CHRISTOPHER NEUMAIER (Potsdam) analysierte vergleichend die Rolle der Frau in der ost- und westdeutschen Gesellschaft. Anhand der Trias Hausfrau – Mutter – Arbeiterin/Berufstätige stellte er die Entwicklung sozialpolitischer Rahmenbedingungen und Einflussfaktoren in Form von Gesetzgebung und Reformen von der Nachkriegszeit bis zur Wiedervereinigung dar.
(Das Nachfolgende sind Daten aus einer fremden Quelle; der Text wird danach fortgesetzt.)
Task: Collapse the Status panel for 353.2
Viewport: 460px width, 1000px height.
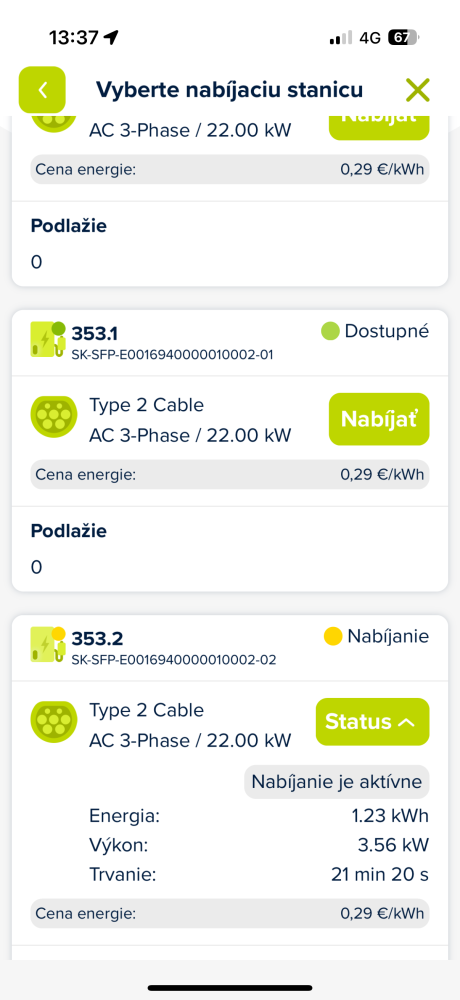Action: pyautogui.click(x=373, y=722)
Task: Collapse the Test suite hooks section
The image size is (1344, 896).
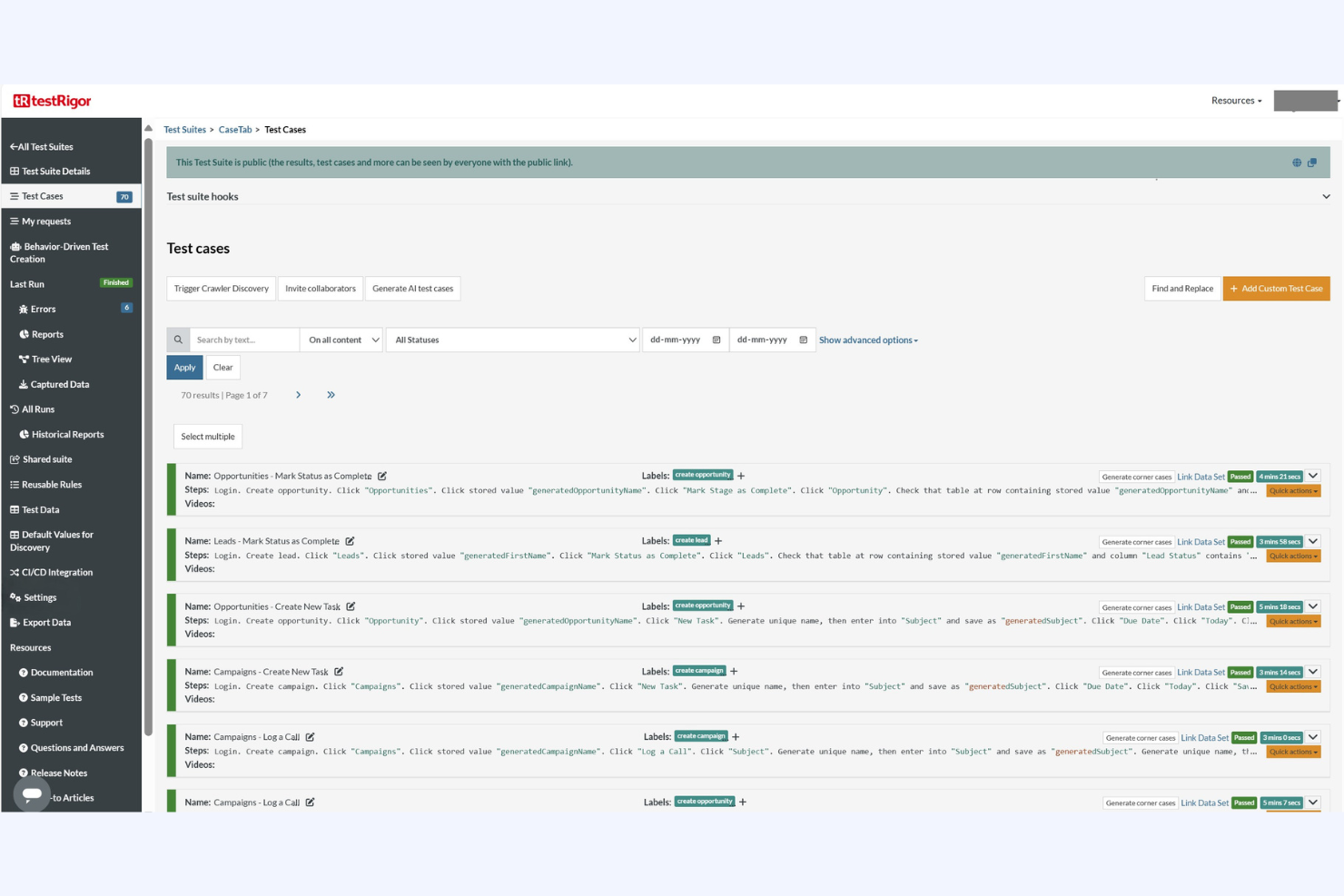Action: pos(1326,195)
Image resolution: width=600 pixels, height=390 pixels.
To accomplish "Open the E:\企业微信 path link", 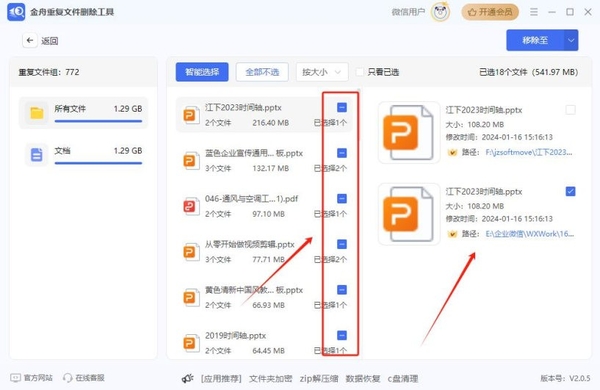I will pos(530,234).
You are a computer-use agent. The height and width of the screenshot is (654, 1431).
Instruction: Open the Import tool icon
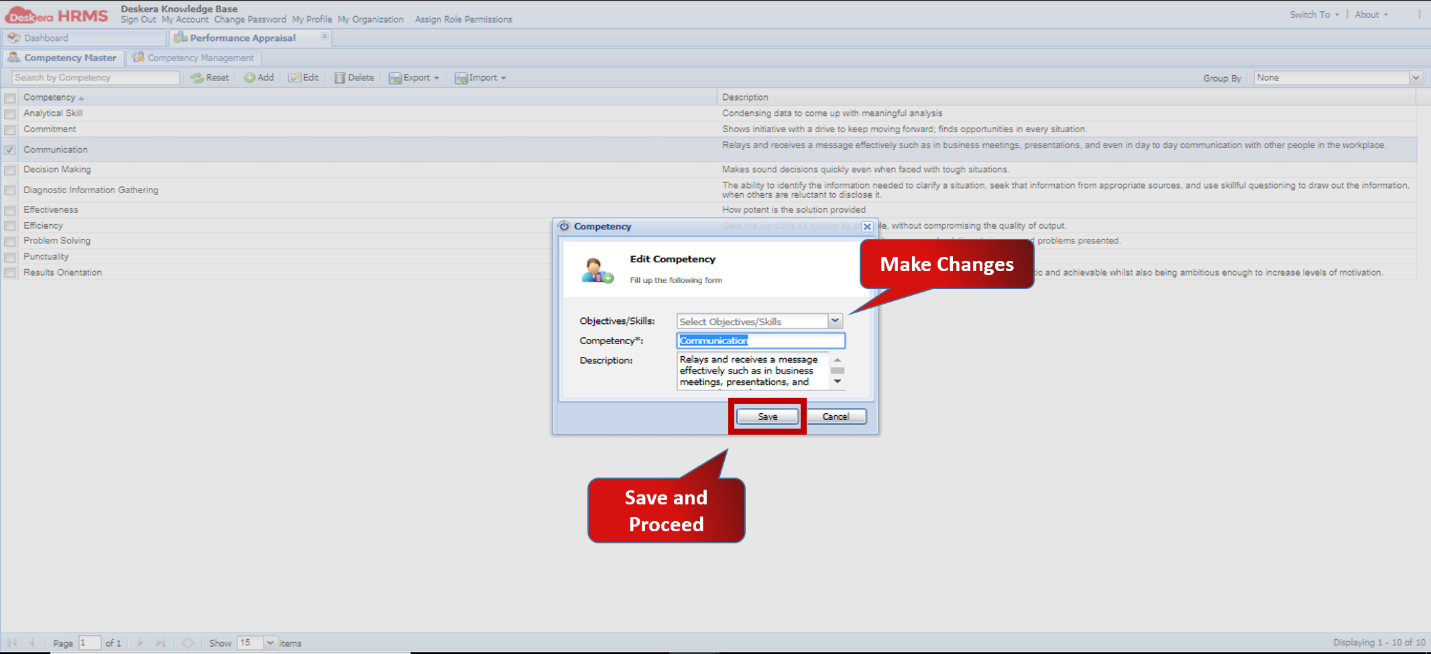click(461, 77)
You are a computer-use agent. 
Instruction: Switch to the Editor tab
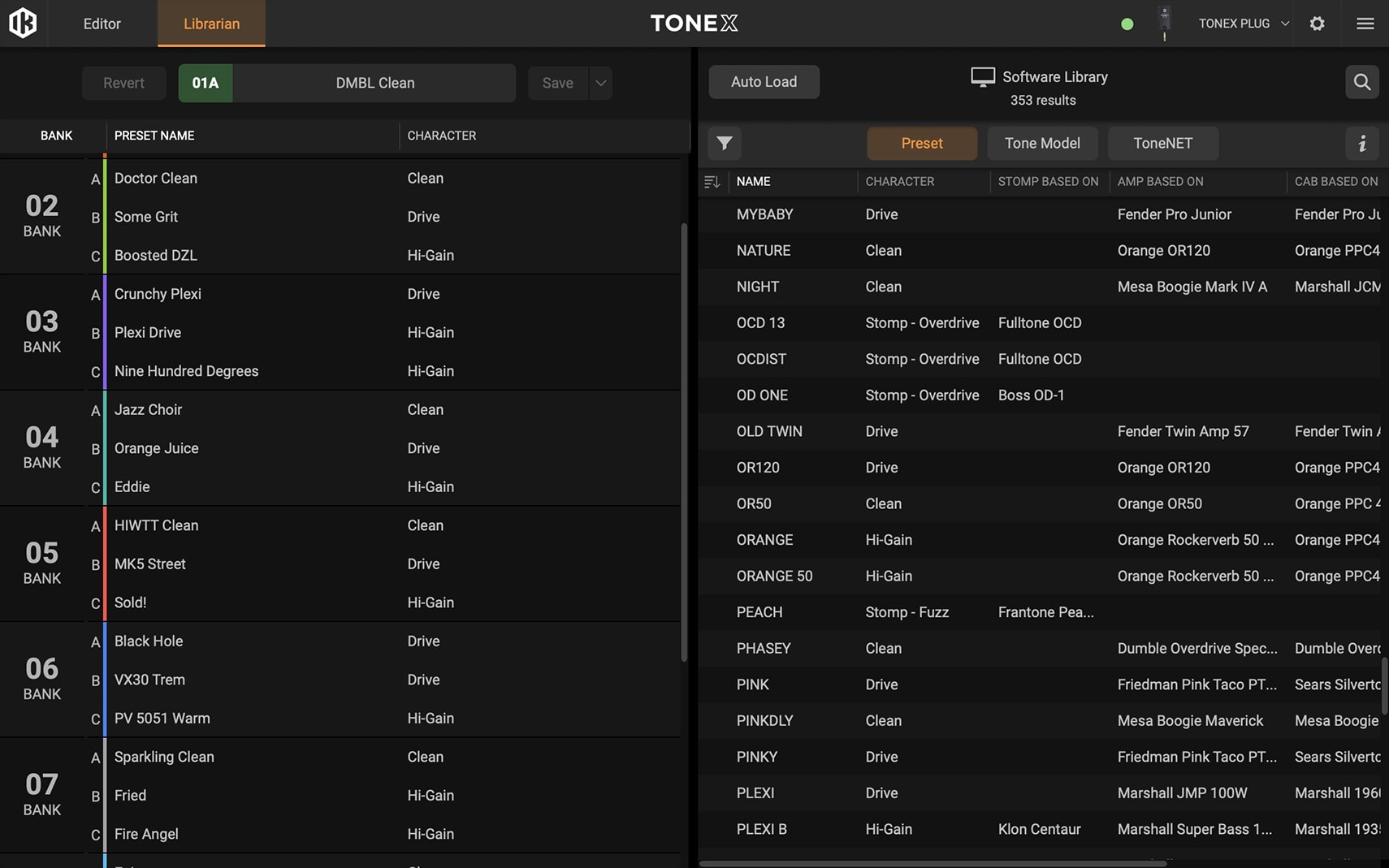[102, 24]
Dabei ging er auch auf das Verhältnis von Erwerbstätigkeit und Emanzipationsbewegung ein.
JUTTA BRAUN (Potsdam) zielte mit ihrer Projektskizze auf einen Vergleich der Sportsysteme in Form der bürgerlichen Vereine in der Bundesrepublik und der Betriebssportgemeinschaften in der DDR. Dabei ging es um das Verhältnis von Sportkultur und regionaler Verankerung ebenso wie um die Frage, durch welche Mechanismen eine Identifikation mit Spitzensportlern in Ost und West möglich wurde. Die Einflüsse der Stasi auf den Sport und die Doping-Praxis in der DDR wurden in den größeren Zusammenhang der deutsch-deutschen Systemkonkurrenz mit den Mitteln des Sports eingeordnet.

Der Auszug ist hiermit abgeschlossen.